The data is to be transcribed in full, with nothing missed.

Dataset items

#####

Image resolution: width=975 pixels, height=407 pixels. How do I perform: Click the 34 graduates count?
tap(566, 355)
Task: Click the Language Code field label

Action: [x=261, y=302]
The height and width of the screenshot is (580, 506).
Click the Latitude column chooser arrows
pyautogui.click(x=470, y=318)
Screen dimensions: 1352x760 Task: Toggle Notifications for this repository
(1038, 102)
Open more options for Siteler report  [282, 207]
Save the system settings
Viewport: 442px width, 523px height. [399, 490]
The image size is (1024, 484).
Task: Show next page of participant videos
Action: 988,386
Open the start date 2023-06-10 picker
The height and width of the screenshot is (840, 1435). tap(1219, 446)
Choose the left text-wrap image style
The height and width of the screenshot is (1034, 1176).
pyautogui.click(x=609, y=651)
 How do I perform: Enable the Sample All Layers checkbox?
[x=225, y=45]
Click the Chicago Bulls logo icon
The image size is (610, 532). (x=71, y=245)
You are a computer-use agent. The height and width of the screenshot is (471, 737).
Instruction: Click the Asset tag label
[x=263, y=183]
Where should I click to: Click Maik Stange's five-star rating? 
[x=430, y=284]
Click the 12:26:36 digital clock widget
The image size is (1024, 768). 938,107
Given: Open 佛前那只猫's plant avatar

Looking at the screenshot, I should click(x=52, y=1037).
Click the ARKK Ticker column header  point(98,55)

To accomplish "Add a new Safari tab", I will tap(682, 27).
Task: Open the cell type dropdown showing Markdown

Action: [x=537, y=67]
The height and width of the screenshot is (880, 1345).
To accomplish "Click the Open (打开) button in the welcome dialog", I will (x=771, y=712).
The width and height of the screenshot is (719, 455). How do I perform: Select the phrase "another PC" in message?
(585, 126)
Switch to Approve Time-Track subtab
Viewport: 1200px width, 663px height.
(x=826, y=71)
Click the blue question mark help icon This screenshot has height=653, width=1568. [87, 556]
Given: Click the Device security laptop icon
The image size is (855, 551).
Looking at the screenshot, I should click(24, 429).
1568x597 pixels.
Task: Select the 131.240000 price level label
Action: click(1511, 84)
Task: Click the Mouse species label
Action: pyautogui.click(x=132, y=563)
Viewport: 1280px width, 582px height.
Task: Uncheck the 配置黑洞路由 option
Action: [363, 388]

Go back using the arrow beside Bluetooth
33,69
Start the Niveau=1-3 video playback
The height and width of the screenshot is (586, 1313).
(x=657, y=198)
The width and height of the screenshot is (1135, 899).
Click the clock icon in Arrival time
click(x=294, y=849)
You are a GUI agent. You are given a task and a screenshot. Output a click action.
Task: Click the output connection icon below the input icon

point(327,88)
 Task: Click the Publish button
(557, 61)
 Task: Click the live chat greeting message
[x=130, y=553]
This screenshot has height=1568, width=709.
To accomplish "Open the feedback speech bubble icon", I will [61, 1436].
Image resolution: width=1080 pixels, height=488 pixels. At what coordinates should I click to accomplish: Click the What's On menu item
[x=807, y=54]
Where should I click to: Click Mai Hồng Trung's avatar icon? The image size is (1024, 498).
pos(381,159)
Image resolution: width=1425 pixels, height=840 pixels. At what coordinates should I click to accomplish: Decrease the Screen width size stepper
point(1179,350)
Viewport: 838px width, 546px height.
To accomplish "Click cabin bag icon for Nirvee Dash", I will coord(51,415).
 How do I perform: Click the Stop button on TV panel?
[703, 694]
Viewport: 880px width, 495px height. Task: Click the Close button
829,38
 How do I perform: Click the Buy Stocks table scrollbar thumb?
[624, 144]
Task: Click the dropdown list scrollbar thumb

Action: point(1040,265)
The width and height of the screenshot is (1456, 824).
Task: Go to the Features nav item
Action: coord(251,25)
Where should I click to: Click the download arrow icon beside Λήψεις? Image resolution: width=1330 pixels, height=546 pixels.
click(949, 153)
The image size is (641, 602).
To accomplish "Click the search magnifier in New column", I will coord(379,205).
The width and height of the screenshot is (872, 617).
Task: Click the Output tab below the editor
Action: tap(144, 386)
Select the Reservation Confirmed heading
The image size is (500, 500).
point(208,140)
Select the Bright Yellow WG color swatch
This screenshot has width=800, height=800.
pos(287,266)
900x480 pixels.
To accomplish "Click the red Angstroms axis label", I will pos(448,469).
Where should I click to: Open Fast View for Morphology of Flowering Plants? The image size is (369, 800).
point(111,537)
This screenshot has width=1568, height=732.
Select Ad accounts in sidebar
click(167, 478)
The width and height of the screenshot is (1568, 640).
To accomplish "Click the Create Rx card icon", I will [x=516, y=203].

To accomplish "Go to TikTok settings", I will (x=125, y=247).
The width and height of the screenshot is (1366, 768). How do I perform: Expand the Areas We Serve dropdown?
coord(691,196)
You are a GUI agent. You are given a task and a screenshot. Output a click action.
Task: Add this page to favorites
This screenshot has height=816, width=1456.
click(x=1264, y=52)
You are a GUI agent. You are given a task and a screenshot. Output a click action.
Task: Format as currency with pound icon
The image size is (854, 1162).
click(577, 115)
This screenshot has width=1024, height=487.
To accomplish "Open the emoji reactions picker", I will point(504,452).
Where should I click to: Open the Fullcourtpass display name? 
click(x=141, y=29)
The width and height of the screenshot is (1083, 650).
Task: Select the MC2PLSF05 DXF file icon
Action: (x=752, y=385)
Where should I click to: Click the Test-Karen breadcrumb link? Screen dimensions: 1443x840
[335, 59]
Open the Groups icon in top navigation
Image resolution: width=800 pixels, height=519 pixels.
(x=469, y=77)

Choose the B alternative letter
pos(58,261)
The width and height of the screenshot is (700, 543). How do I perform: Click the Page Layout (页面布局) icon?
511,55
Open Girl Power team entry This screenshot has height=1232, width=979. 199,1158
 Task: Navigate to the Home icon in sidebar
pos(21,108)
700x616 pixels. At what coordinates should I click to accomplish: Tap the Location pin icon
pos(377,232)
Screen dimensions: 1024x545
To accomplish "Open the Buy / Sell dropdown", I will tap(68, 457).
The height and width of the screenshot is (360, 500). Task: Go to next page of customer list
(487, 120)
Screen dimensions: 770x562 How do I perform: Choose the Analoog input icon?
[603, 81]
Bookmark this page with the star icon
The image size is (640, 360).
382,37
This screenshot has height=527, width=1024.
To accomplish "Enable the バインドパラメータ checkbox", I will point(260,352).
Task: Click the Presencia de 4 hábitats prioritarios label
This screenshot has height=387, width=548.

#####

• _Solution_:
Image resolution: width=975 pixels, height=407 pixels. How do I perform: Click the 34 graduates count?
tap(566, 355)
Task: Click the Language Code field label

Action: [x=261, y=302]
The height and width of the screenshot is (580, 506).
Click the Latitude column chooser arrows
pyautogui.click(x=470, y=318)
Screen dimensions: 1352x760 Task: Toggle Notifications for this repository
(1038, 102)
Open more options for Siteler report  [282, 207]
Save the system settings
Viewport: 442px width, 523px height. [399, 490]
The image size is (1024, 484).
Task: Show next page of participant videos
Action: 988,386
Open the start date 2023-06-10 picker
The height and width of the screenshot is (840, 1435). tap(1219, 446)
Choose the left text-wrap image style
The height and width of the screenshot is (1034, 1176).
pyautogui.click(x=609, y=651)
 How do I perform: Enable the Sample All Layers checkbox?
[x=225, y=45]
Click the Chicago Bulls logo icon
The image size is (610, 532). (x=71, y=245)
You are a computer-use agent. The height and width of the screenshot is (471, 737).
Instruction: Click the Asset tag label
[x=263, y=183]
Where should I click to: Click Maik Stange's five-star rating? 
[x=430, y=284]
Click the 12:26:36 digital clock widget
The image size is (1024, 768). 938,107
Given: Open 佛前那只猫's plant avatar

Looking at the screenshot, I should click(x=52, y=1037).
Click the ARKK Ticker column header  point(98,55)

To accomplish "Add a new Safari tab", I will tap(682, 27).
Task: Open the cell type dropdown showing Markdown

Action: [x=537, y=67]
The height and width of the screenshot is (880, 1345).
To accomplish "Click the Open (打开) button in the welcome dialog", I will (x=771, y=712).
The width and height of the screenshot is (719, 455). How do I perform: Select the phrase "another PC" in message?
(585, 126)
Switch to Approve Time-Track subtab
Viewport: 1200px width, 663px height.
(x=826, y=71)
Click the blue question mark help icon This screenshot has height=653, width=1568. [87, 556]
Given: Click the Device security laptop icon
The image size is (855, 551).
Looking at the screenshot, I should click(24, 429).
1568x597 pixels.
Task: Select the 131.240000 price level label
Action: click(1511, 84)
Task: Click the Mouse species label
Action: pyautogui.click(x=132, y=563)
Viewport: 1280px width, 582px height.
Task: Uncheck the 配置黑洞路由 option
Action: [363, 388]

Go back using the arrow beside Bluetooth
33,69
Start the Niveau=1-3 video playback
The height and width of the screenshot is (586, 1313).
(x=657, y=198)
The width and height of the screenshot is (1135, 899).
Click the clock icon in Arrival time
click(x=294, y=849)
You are a GUI agent. You are given a task and a screenshot. Output a click action.
Task: Click the output connection icon below the input icon

point(327,88)
 Task: Click the Publish button
(557, 61)
 Task: Click the live chat greeting message
[x=130, y=553]
This screenshot has height=1568, width=709.
To accomplish "Open the feedback speech bubble icon", I will [61, 1436].
Image resolution: width=1080 pixels, height=488 pixels. At what coordinates should I click to accomplish: Click the What's On menu item
[x=807, y=54]
Where should I click to: Click Mai Hồng Trung's avatar icon? The image size is (1024, 498).
pos(381,159)
Image resolution: width=1425 pixels, height=840 pixels. At what coordinates should I click to accomplish: Decrease the Screen width size stepper
point(1179,350)
Viewport: 838px width, 546px height.
To accomplish "Click cabin bag icon for Nirvee Dash", I will coord(51,415).
 How do I perform: Click the Stop button on TV panel?
[703, 694]
Viewport: 880px width, 495px height. Task: Click the Close button
829,38
 How do I perform: Click the Buy Stocks table scrollbar thumb?
[624, 144]
Task: Click the dropdown list scrollbar thumb

Action: point(1040,265)
The width and height of the screenshot is (1456, 824).
Task: Go to the Features nav item
Action: coord(251,25)
Where should I click to: Click the download arrow icon beside Λήψεις? Image resolution: width=1330 pixels, height=546 pixels.
click(949, 153)
The image size is (641, 602).
To accomplish "Click the search magnifier in New column", I will coord(379,205).
The width and height of the screenshot is (872, 617).
Task: Click the Output tab below the editor
Action: tap(144, 386)
Select the Reservation Confirmed heading
The image size is (500, 500).
point(208,140)
Select the Bright Yellow WG color swatch
This screenshot has width=800, height=800.
pos(287,266)
900x480 pixels.
To accomplish "Click the red Angstroms axis label", I will pos(448,469).
Where should I click to: Open Fast View for Morphology of Flowering Plants? The image size is (369, 800).
point(111,537)
This screenshot has width=1568, height=732.
Select Ad accounts in sidebar
click(167, 478)
The width and height of the screenshot is (1568, 640).
To accomplish "Click the Create Rx card icon", I will [x=516, y=203].

To accomplish "Go to TikTok settings", I will (x=125, y=247).
The width and height of the screenshot is (1366, 768). How do I perform: Expand the Areas We Serve dropdown?
coord(691,196)
You are a GUI agent. You are given a task and a screenshot. Output a click action.
Task: Add this page to favorites
This screenshot has height=816, width=1456.
click(x=1264, y=52)
You are a GUI agent. You are given a task and a screenshot. Output a click action.
Task: Format as currency with pound icon
The image size is (854, 1162).
click(577, 115)
This screenshot has width=1024, height=487.
To accomplish "Open the emoji reactions picker", I will point(504,452).
Where should I click to: Open the Fullcourtpass display name? 
click(x=141, y=29)
The width and height of the screenshot is (1083, 650).
Task: Select the MC2PLSF05 DXF file icon
Action: (x=752, y=385)
Where should I click to: Click the Test-Karen breadcrumb link? Screen dimensions: 1443x840
[335, 59]
Open the Groups icon in top navigation
Image resolution: width=800 pixels, height=519 pixels.
(x=469, y=77)

Choose the B alternative letter
pos(58,261)
The width and height of the screenshot is (700, 543). How do I perform: Click the Page Layout (页面布局) icon?
511,55
Open Girl Power team entry This screenshot has height=1232, width=979. 199,1158
 Task: Navigate to the Home icon in sidebar
pos(21,108)
700x616 pixels. At what coordinates should I click to accomplish: Tap the Location pin icon
pos(377,232)
Screen dimensions: 1024x545
To accomplish "Open the Buy / Sell dropdown", I will tap(68, 457).
The height and width of the screenshot is (360, 500). Task: Go to next page of customer list
(487, 120)
Screen dimensions: 770x562 How do I perform: Choose the Analoog input icon?
[603, 81]
Bookmark this page with the star icon
The image size is (640, 360).
382,37
This screenshot has height=527, width=1024.
To accomplish "Enable the バインドパラメータ checkbox", I will point(260,352).
Task: Click the Presencia de 4 hábitats prioritarios label
This screenshot has height=387, width=548.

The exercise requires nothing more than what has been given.